Aktivis: Pemblokiran situs web tak efektif berantas ekstrimisme
BLOKIR SITUS. Kemkominfo memblokir puluhan situs web sejak tahun 2015 lalu. Salah satunya karena dianggap banyak mengandung muatan ekstrimisme. Foto dari AFP
JAKARTA, Indonesia - Dalam beberapa tahun terakhir pemerintah tengah gencar memblokir situs web. Salah satu alasannya karena sebagian mengandung muatan ekstrimisme.
Berdasarkan laporan Kementerian Komunikasi dan Informatika (Kemkominfo) per 3 Januari 2017 sudah ada 11 situs yang diblokir tahun ini saja. Sementara, sejak tahun 2015, ada 83 situs yang juga ditutup.
Aktivis pembela Hak Asasi Manusia (HAM) dan perempuan Indonesia, Dhyta Caturani justru menolak praktik pemblokiran beragam situs web itu oleh pemerintah.

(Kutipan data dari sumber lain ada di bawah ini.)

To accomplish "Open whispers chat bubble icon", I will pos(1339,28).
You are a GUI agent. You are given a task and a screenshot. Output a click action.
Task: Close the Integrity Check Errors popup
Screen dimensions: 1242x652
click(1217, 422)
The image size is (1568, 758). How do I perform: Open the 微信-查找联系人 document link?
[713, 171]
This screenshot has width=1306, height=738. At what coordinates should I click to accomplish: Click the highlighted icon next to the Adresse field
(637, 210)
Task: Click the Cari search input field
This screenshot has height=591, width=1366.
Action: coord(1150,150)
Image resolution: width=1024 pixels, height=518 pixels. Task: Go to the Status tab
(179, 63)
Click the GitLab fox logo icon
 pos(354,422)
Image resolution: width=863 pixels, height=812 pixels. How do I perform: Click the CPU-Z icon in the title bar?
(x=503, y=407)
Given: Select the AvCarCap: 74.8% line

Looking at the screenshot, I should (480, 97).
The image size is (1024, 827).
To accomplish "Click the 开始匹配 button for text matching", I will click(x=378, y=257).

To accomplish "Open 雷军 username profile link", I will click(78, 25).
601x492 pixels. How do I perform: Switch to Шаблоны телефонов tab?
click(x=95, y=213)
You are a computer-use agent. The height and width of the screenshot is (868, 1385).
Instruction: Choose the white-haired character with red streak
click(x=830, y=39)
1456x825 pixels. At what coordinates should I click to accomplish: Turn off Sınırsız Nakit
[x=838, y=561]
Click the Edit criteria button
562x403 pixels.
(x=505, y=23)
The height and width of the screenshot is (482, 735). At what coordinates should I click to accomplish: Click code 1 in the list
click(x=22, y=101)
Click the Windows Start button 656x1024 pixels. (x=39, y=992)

“Penapisan (pemblokiran) situs web sama sekali tidak efektif, sebab pelaku dapat membuat situs web baru dengan mudah,” ujar Dhyta yang ditemui dalam diskusi “Masih Bebaskah Berekspresi di Internet?” yang digelar di Qubicle Center pada Sabtu, 14 Januari.
Menurutnya, saat ini adalah zamannya perang wacana. Jika yang tengah diwacanakan adalah ekstrimisme maka harus ditandingi dengan wacana lain, sehingga dapat terjadi perdebatan yang sehat.
Daripada memblokir situs web, Dhyta lebih setuju dengan upaya penghapusan atau penarikan muatan.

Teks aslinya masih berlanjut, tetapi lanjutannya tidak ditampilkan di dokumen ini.